I wrote this to the activists who ended Oakland's successful, historic, and peaceful general strike of Wednesday, November 2, by brawling with police outside an abandoned building.

I wrote in response to an article they released the next day which describes their plans to occupy the building, as well as their flimsy interpretations of the context surrounding the events. "The building we chose was perfect:" they write, "not only was it a mere block from Oscar Grant Plaza, but it formerly housed the Traveler's Aid Society, a not-for-profit organization that provided services to the homeless but, due to cuts in government funding, lost its lease. Given that Occupy Oakland feeds hundreds of people every day, provides them with places to sleep and equipment for doing so, involves them in the maintenance of the camp (if they so choose), we believe this makes us the ideal tenants of this space, despite our unwillingness to pay for it. None of this should be that surprising, in any case, as talk of such an action has percolated through the movement for months now, and the Oakland GA recently voted to support such occupations materially and otherwise. Business Insider discussed this decision in an article entitled “The Inevitable Has Happened.”

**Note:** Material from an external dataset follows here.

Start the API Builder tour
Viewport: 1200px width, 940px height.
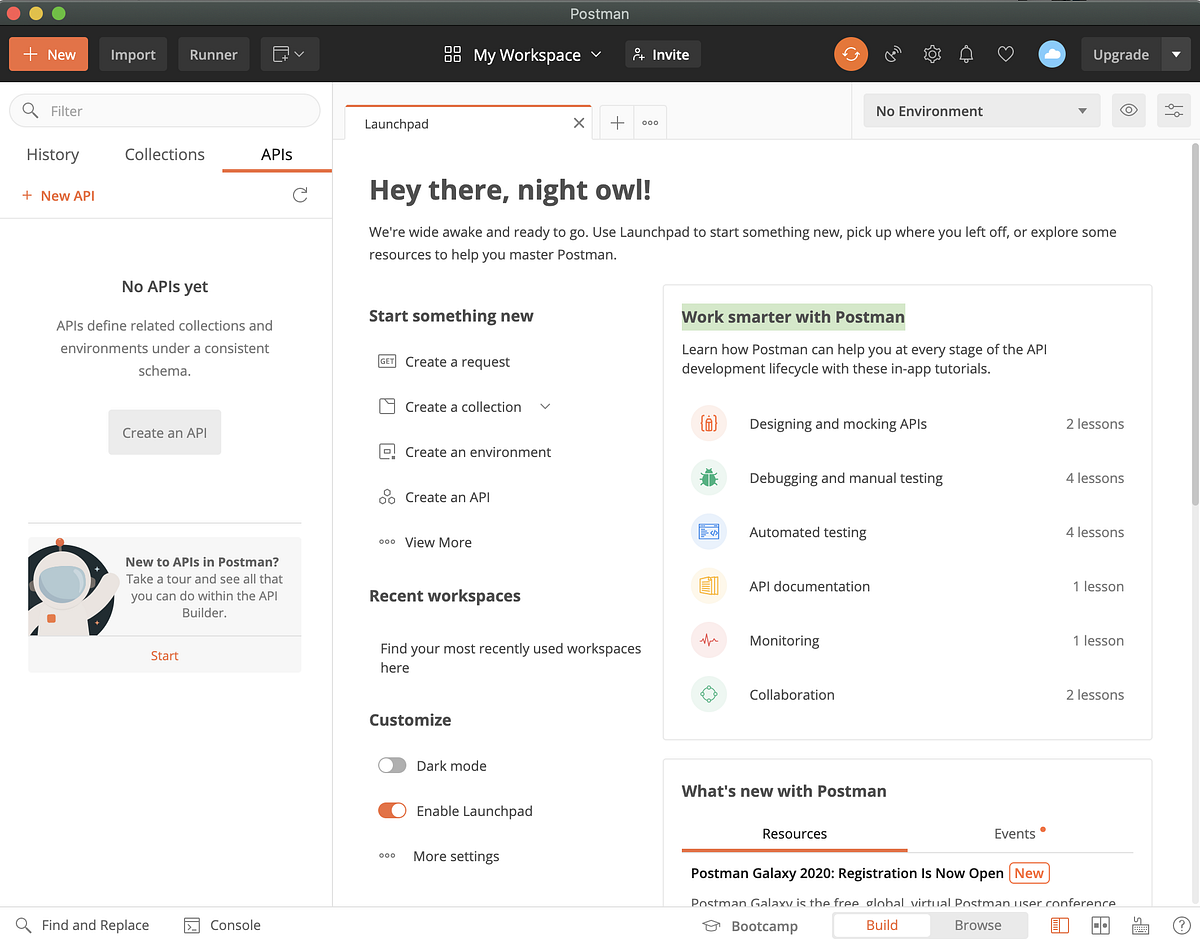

The author of this piece goes on to explain that the police reacted forcefully because "they fear this logical next step from the movement more than anything else." etc. If you want to read the full article it is here: http://www.indybay.org/newsitems/2011/11/03/18697018.php

Here is my response.

Taking this building was a good idea, but the action was not planned or executed correctly. The public has no idea about the backstory of the building or the intentions behind Occupying the building.

If your goal is to occupy a building, why would you do it in the public spotlight? If people really wanted to put the building to use, they would quietly, secretly, break into the building, and fill it with people. They could have actually begun USING the building. Then, they could gain public support before an eviction attempt by educating the public about the history of the building and the good use to which an empty building had been turned.

Instead they made a public statement. That means that this was not a practical action. It was not a real attempt to use the building, it was symbolic. And a symbolic action is designed to send a message. But what was the message?

There was a banner hung on the building that said "Occupy Everything" I watched the TV live news report and the anchorwoman spoke the words on the banner as part of the report. At the time I thought it was cute. But now that I read the above description of what people were supposedly trying to accomplish, I see that the banner should have carried a specific message about this particular building and action, to educate people about the story that was unfolding.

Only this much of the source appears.